Razón contra natura.

Mantener que la ley natural es un prejuicio supone trastocar el pensamiento

Uno de los caracteres esenciales que se aprecian en el proceso revolucionario de las costumbres que se ha dado en las últimas cuatro décadas, es la rebelión implacable contra aquellas normas que siempre se habían considerado emanadas de la ley natural.

Esta rebelión se manifiesta fatalmente en el intento de socavamiento de esa pertenencia, o de esa filiación; pues de admitir éstas, la obligación de cumplir tales normas se presenta como éticamente insoslayable. Una posición extrema llega a negar la existencia de ley natural alguna.

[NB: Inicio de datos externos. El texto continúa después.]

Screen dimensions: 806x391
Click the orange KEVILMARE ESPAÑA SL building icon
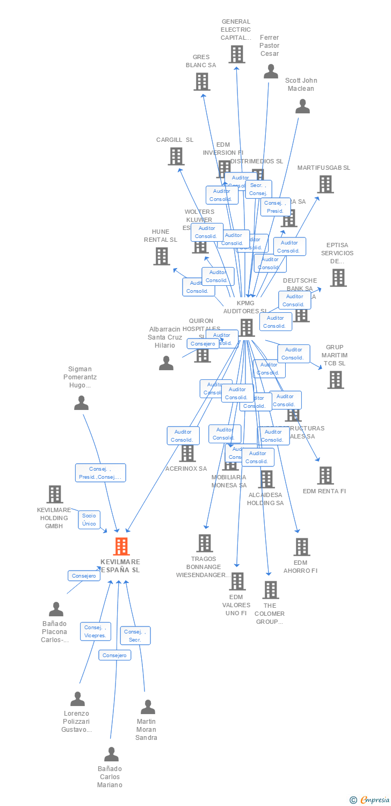click(x=121, y=546)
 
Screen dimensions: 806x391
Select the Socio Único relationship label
click(x=89, y=520)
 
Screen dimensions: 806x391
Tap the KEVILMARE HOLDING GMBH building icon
click(x=55, y=494)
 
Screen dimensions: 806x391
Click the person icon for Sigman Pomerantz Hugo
click(x=81, y=403)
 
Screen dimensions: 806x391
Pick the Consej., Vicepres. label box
click(x=96, y=631)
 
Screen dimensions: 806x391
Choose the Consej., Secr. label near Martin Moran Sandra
click(x=135, y=636)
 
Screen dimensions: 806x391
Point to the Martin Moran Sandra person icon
click(x=148, y=707)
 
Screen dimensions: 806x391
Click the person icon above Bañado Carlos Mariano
click(x=111, y=754)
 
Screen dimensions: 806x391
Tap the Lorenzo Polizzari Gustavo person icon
click(x=77, y=699)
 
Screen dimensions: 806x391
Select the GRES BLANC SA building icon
click(x=201, y=82)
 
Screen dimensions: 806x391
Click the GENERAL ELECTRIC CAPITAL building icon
click(x=236, y=54)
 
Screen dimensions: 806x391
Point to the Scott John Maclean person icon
click(x=302, y=106)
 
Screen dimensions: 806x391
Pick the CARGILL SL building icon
click(x=176, y=156)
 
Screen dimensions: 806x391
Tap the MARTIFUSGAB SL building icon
click(x=324, y=184)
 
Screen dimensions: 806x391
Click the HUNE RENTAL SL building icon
click(x=161, y=256)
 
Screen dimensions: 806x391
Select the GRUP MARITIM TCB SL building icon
click(x=335, y=380)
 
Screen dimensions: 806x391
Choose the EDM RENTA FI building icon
click(x=325, y=476)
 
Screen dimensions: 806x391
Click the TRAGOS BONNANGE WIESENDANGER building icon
click(x=205, y=543)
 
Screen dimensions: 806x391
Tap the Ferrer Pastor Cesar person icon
click(x=271, y=71)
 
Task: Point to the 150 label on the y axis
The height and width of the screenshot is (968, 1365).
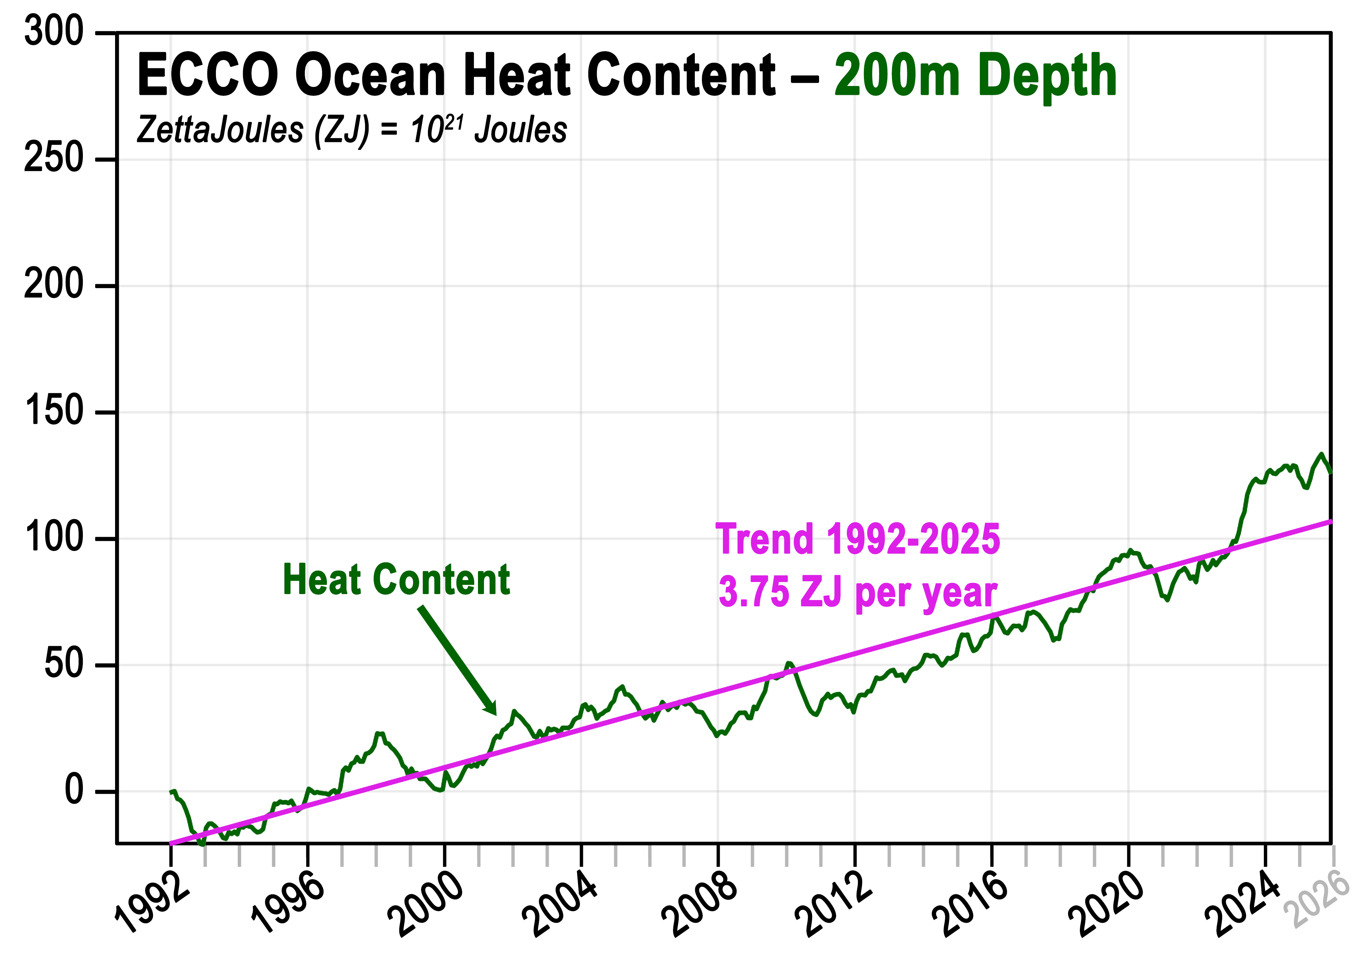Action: (54, 411)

Pero en un caso u otro, la lucha contra las normas naturales se orienta en el sentido de rebajar su condición al nivel de simples prejuicios. Los partidarios del aborto, la homosexualidad, la pornografía, etc. nunca reconocerán que combaten leyes naturales, sino sostendrán que su lucha es contra los prejuicios.

Mantener que la ley natural es un prejuicio supone trastocar el pensamiento. Un simple estudio del sentimiento de aversión que provoca el homosexualismo o del fuerte rechazo que produce el aborto, nos aclaran que no son consecuencia de ningún prejuicio. Una repulsa instantánea e íntima no puede ser enseñada. Los sentimientos no pueden ser dirigidos o provocados por un juicio previo. Por mucho que a un varón se le enseñe desde pequeño que las mujeres son horribles, no dejará de sentirse atraído por ellas si es normal. Su prejuicio se verá contradicho por su sentimiento auténtico. Así, pues, la aversión a la homosexualidad, al aborto, etc., no tienen nada que ver con los prejuicios. A lo más, juicios y argumentos formulados posteriormente vendrán a confirmar un sentimiento que es anterior a ellos y que, en puridad, no les necesita.

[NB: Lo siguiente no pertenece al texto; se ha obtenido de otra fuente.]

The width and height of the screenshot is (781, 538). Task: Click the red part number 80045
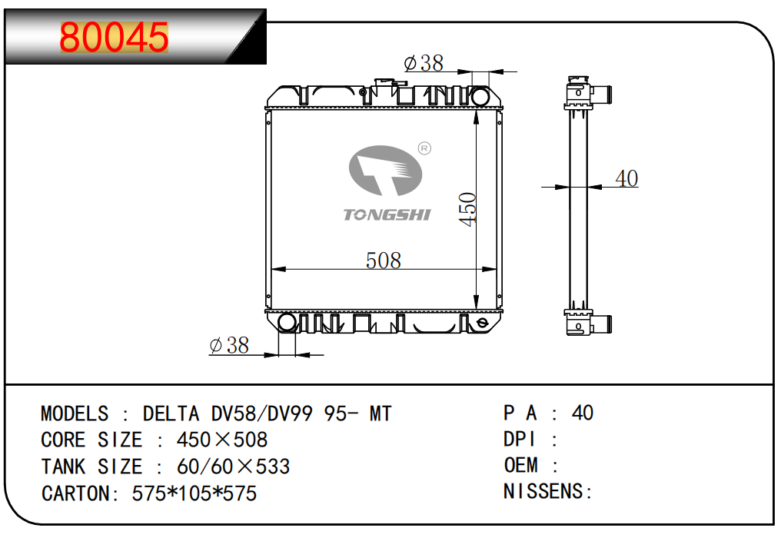[114, 37]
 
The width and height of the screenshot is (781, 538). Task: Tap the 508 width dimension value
[383, 261]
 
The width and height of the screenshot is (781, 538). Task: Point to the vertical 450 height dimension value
[468, 208]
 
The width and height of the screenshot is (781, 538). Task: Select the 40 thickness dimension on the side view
[626, 178]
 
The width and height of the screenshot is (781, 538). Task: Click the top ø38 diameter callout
[423, 63]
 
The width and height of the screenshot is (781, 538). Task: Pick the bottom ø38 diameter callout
[229, 346]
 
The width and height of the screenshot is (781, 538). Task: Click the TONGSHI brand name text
[387, 214]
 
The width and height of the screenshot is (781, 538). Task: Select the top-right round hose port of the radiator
[480, 96]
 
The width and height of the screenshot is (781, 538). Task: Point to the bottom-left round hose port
[287, 322]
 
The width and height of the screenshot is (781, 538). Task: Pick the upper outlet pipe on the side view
[603, 95]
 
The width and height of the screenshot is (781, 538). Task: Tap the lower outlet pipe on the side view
[603, 324]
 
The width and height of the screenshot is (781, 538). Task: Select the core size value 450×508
[221, 440]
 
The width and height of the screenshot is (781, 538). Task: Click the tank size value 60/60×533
[233, 467]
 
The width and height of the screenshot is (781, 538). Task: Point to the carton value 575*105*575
[194, 493]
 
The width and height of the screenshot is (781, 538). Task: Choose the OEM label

Estos sentimientos íntimos, de carácter esencial, que anidan en el hombre desde que nace, pertenecen a la ley natural. El cristianismo ha venido a reforzarlos y desarrollarlos, pero son anteriores a él. Sus enemigos recurrirán al concepto de "irracionalismo", pero esto es una falacia, como tantas otras. En primer lugar, habría que decir que algo que es irracional no significa necesariamente que esté por debajo de la razón. Puede estar por encima, como en el caso que tratamos. Sería, en tal caso, más procedente aplicar el término de "suprarracionalismo". Pero ni siquiera esto es necesario. Puesto que el concepto de razón que utilizan los enemigos de la ley natural es muy estrecho. Llaman razón al pensamiento coneptual, discursivo, dialéctico, excluyendo un fenómeno intelectivo que, en realidad, no está fuera de la razón, sino dentro de ella, como es la intuición. Tomás de Aquino, gran amante de la razón, no realiza escisión alguna. Es decir, la razón discursiva supone la razón intuitiva, aunque no lo expresara así el filósofo. La razón discursiva tiene su base en las iluminaciones de la razón intuitiva.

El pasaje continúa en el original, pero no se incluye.